Playing the Indian Card

Friday, May 02, 2025

The Dispossessed of Gaza--and Canada

 

Mahmoud Darwish

In a poetry group, as a prompt, one member quoted a poem by Palestinian poet Mahmoud Darwish, which ends:

You stole my forefathers' vineyards
    And land I used to till,
    I and all my children,
    And you left us and all my grandchildren
    Nothing but these rocks.
    Will your government be taking them too
    As is being said?
So!
    Put it on record at the top of page one:
    I don't hate people,
    I trespass on no one's property.
And yet, if I were to become hungry
    I shall eat the flesh of my usurper.
    Beware, beware of my hunger
    And of my anger!

To which I responded, before submitting a poem: 

Being dispossessed of one’s livelihood and land is a rather common human experience. It is especially common among those who have populated Canada. We are, in Cohen’s phrase, “Beautiful Losers.” The Acadians were expelled from their lands in Tantramar, in Nova Scotia and New Brunswick. The Huron were expelled from their lands by the Iroquois, and found refuge in Quebec. Then the Iroquois were expelled from their lands by the Americans, and sought refuge in Ontario. The UE Loyalists were expelled from their lands and possessions in the 13 colonies, and landed mostly penniless and without shelter in New Brunswick, Nova Scotia, Ontario, and Quebec. The Irish, my own ancestors, were expelled from their lands: “to Hell or Connaught!” Many did not survive the passage; many died on the docks. The Scots were expelled from their lands in the Highland Clearances, so that today there is more Scots Gaelic spoken in Cape Breton than in Scotland. The many Jews came here from Eastern Europe to escape pogrom; they risked loss of life as well as property. After the Second World War, there was a great influx to Canada of what were then called “displaced persons” from the shifting boundaries and regimes from that war.

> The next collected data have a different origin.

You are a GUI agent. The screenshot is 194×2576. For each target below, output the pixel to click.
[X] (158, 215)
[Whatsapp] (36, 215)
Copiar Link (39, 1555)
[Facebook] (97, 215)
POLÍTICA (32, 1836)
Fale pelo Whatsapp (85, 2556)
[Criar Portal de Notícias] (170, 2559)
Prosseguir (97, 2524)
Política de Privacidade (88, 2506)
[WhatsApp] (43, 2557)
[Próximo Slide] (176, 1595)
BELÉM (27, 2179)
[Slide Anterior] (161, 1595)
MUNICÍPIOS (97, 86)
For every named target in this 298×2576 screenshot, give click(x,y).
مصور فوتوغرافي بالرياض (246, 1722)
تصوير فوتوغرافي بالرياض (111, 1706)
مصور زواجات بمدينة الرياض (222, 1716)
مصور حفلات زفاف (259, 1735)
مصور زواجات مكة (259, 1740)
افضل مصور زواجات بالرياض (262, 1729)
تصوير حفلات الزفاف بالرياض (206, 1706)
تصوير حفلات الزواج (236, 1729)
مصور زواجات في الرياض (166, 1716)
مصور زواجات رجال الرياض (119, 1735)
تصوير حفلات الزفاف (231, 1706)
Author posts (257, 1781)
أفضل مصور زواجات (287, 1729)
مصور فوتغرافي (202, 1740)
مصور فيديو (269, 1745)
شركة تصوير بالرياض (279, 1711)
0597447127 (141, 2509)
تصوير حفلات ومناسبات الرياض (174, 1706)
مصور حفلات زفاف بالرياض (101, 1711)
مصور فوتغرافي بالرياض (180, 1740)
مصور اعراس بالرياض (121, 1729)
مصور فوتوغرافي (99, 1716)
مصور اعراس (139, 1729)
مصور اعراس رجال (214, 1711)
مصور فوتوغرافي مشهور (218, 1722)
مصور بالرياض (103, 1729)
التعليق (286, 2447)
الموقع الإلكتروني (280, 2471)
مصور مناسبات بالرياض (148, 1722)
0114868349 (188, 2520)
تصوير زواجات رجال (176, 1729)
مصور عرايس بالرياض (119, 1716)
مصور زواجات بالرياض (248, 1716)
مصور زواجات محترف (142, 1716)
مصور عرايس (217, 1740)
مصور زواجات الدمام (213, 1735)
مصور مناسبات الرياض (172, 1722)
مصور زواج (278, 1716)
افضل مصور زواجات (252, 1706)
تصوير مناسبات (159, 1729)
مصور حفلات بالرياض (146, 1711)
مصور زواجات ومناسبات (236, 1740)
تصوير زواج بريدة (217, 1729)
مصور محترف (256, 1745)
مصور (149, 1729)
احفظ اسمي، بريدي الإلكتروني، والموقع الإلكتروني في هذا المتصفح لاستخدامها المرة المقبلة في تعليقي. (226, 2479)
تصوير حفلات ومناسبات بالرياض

Many of us have, at some time in our lives, lost everything. Many of us can thank God there is a new life here in Canada. This was a common vision of our founders: of Louis Riel, of Wilfrid Laurier, of John A. Macdonald, of Guy Carleton. “A home for all the world’s peoples.” A home for the homeless—for, notably, English orphans, the “home children.”

The sine qua non was to be prepared to start again. Gregory Clark suggested there should be a monument erected on Grosse Ile, outside Quebec City, with the legend “Leave all your hates behind. Bring us only your loves.”

This was of course a dig at the Palestinians. Their grievance is the creation of the state of Israel. That happened in 1948: 77 years ago. Longer than a human lifetime, in that part of the world. Few living Palestinians have been dispossessed; yet as a group they have not moved on. Surely by now they bear some responsibility for their state?

This is not to address the Israeli claim that no Arabs were actually dispossessed by the creation of Israel; that it was their choice to leave. Twenty percent of the Israeli population is still Arab.

The guy who posted the original poem did not take this disagreement well. He declared me a racist and an imperialist because, in my list of the dispossessed in Canada, I did not mention the Canadian indigenous people dispossessed by settlers.

Which is ironic. The indigenous people are arguably the only group in Canada who have not been dispossessed of their land or forced to move. That is what “indigenous” means. 

Were their lands stolen? What lands? 89% of Canada is still crown land. By treaty they are free to roam and hunt and scavenge all over it, just as their ancestors always did.

As for the other eleven percent, they sold it and were compensated for it. It was not seized.

But the poet of the Palestinian prompt did not wait around to hear this. He had already quit the group, because in conscience he could not be in the same poetry group with a racist.